**** Data listing

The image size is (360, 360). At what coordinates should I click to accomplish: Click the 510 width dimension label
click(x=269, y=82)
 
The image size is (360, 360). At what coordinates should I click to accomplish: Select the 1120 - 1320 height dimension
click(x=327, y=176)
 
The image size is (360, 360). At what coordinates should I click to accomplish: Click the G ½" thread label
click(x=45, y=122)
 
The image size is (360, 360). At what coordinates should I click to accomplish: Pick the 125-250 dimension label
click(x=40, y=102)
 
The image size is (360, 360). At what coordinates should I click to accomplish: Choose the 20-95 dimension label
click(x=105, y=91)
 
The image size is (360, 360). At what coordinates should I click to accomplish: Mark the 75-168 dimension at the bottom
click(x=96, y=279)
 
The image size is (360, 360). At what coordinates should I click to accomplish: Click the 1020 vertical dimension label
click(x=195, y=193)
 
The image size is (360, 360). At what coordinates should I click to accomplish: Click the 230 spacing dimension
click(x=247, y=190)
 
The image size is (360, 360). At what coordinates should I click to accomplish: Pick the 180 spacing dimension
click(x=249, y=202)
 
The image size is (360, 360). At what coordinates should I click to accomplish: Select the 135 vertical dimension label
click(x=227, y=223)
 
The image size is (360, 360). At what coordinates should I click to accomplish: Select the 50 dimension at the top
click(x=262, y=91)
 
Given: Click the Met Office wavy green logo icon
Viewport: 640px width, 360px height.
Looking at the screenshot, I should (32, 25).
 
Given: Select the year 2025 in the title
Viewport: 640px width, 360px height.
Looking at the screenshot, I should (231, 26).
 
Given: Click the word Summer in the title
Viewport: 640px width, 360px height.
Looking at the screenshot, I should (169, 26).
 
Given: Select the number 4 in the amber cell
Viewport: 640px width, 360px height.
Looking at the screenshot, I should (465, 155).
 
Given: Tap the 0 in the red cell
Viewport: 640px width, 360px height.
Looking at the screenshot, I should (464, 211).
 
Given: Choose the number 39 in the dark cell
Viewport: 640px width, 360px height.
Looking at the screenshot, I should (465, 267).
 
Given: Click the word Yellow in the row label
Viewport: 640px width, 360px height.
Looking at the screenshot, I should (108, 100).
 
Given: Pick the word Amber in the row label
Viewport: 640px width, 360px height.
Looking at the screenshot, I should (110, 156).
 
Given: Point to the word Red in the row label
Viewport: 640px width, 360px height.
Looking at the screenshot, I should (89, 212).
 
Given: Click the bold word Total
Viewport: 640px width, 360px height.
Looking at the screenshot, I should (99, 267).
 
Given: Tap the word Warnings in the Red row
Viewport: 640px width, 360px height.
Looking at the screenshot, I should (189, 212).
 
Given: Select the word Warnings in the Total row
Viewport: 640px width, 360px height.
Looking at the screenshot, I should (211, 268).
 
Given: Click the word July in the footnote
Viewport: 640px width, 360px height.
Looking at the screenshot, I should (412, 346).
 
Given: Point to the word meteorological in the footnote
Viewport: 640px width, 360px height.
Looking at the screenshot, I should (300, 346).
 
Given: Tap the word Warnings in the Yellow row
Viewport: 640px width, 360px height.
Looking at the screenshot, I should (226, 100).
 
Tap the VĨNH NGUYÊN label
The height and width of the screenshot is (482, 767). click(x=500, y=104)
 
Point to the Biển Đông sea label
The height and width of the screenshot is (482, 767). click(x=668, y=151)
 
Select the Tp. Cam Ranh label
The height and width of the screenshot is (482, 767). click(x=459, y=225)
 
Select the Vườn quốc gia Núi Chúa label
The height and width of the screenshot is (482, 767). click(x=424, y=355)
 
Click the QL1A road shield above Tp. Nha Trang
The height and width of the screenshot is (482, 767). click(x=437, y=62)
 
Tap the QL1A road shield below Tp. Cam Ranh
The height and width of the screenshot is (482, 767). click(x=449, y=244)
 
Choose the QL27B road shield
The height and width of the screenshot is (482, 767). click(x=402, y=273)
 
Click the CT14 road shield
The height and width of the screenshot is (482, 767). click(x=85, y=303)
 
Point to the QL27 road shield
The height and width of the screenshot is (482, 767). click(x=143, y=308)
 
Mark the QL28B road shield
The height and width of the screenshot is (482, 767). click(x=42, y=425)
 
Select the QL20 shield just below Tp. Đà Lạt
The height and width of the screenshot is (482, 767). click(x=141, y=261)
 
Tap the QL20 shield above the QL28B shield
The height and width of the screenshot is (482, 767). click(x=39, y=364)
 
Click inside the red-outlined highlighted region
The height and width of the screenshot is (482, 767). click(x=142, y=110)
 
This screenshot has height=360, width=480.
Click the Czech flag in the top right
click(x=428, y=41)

********

* What is being asked: Can you quote all of the records above word for word, line by line?

* Answer:
The image size is (360, 360). At what coordinates should I click to accomplish: Click the 510 width dimension label
click(x=269, y=82)
 
The image size is (360, 360). At what coordinates should I click to accomplish: Select the 1120 - 1320 height dimension
click(x=327, y=176)
 
The image size is (360, 360). At what coordinates should I click to accomplish: Click the G ½" thread label
click(x=45, y=122)
 
The image size is (360, 360). At what coordinates should I click to accomplish: Pick the 125-250 dimension label
click(x=40, y=102)
 
The image size is (360, 360). At what coordinates should I click to accomplish: Choose the 20-95 dimension label
click(x=105, y=91)
 
The image size is (360, 360). At what coordinates should I click to accomplish: Mark the 75-168 dimension at the bottom
click(x=96, y=279)
 
The image size is (360, 360). At what coordinates should I click to accomplish: Click the 1020 vertical dimension label
click(x=195, y=193)
 
The image size is (360, 360). At what coordinates should I click to accomplish: Click the 230 spacing dimension
click(x=247, y=190)
 
The image size is (360, 360). At what coordinates should I click to accomplish: Pick the 180 spacing dimension
click(x=249, y=202)
 
The image size is (360, 360). At what coordinates should I click to accomplish: Select the 135 vertical dimension label
click(x=227, y=223)
 
The image size is (360, 360). At what coordinates should I click to accomplish: Select the 50 dimension at the top
click(x=262, y=91)
 
Given: Click the Met Office wavy green logo icon
Viewport: 640px width, 360px height.
Looking at the screenshot, I should (32, 25).
 
Given: Select the year 2025 in the title
Viewport: 640px width, 360px height.
Looking at the screenshot, I should (231, 26).
 
Given: Click the word Summer in the title
Viewport: 640px width, 360px height.
Looking at the screenshot, I should (169, 26).
 
Given: Select the number 4 in the amber cell
Viewport: 640px width, 360px height.
Looking at the screenshot, I should (465, 155).
 
Given: Tap the 0 in the red cell
Viewport: 640px width, 360px height.
Looking at the screenshot, I should (464, 211).
 
Given: Choose the number 39 in the dark cell
Viewport: 640px width, 360px height.
Looking at the screenshot, I should (465, 267).
 
Given: Click the word Yellow in the row label
Viewport: 640px width, 360px height.
Looking at the screenshot, I should (108, 100).
 
Given: Pick the word Amber in the row label
Viewport: 640px width, 360px height.
Looking at the screenshot, I should (110, 156).
 
Given: Point to the word Red in the row label
Viewport: 640px width, 360px height.
Looking at the screenshot, I should (89, 212).
 
Given: Click the bold word Total
Viewport: 640px width, 360px height.
Looking at the screenshot, I should (99, 267).
 
Given: Tap the word Warnings in the Red row
Viewport: 640px width, 360px height.
Looking at the screenshot, I should (189, 212).
 
Given: Select the word Warnings in the Total row
Viewport: 640px width, 360px height.
Looking at the screenshot, I should (211, 268).
 
Given: Click the word July in the footnote
Viewport: 640px width, 360px height.
Looking at the screenshot, I should (412, 346).
 
Given: Point to the word meteorological in the footnote
Viewport: 640px width, 360px height.
Looking at the screenshot, I should (300, 346).
 
Given: Tap the word Warnings in the Yellow row
Viewport: 640px width, 360px height.
Looking at the screenshot, I should (226, 100).
 
Tap the VĨNH NGUYÊN label
The height and width of the screenshot is (482, 767). click(x=500, y=104)
 
Point to the Biển Đông sea label
The height and width of the screenshot is (482, 767). click(x=668, y=151)
 
Select the Tp. Cam Ranh label
The height and width of the screenshot is (482, 767). click(x=459, y=225)
 
Select the Vườn quốc gia Núi Chúa label
The height and width of the screenshot is (482, 767). click(x=424, y=355)
 
Click the QL1A road shield above Tp. Nha Trang
The height and width of the screenshot is (482, 767). click(x=437, y=62)
 
Tap the QL1A road shield below Tp. Cam Ranh
The height and width of the screenshot is (482, 767). click(x=449, y=244)
 
Choose the QL27B road shield
The height and width of the screenshot is (482, 767). click(x=402, y=273)
 
Click the CT14 road shield
The height and width of the screenshot is (482, 767). click(x=85, y=303)
 
Point to the QL27 road shield
The height and width of the screenshot is (482, 767). click(x=143, y=308)
 
Mark the QL28B road shield
The height and width of the screenshot is (482, 767). click(x=42, y=425)
 
Select the QL20 shield just below Tp. Đà Lạt
The height and width of the screenshot is (482, 767). click(x=141, y=261)
 
Tap the QL20 shield above the QL28B shield
The height and width of the screenshot is (482, 767). click(x=39, y=364)
 
Click inside the red-outlined highlighted region
The height and width of the screenshot is (482, 767). click(x=142, y=110)
 
This screenshot has height=360, width=480.
Click the Czech flag in the top right
click(x=428, y=41)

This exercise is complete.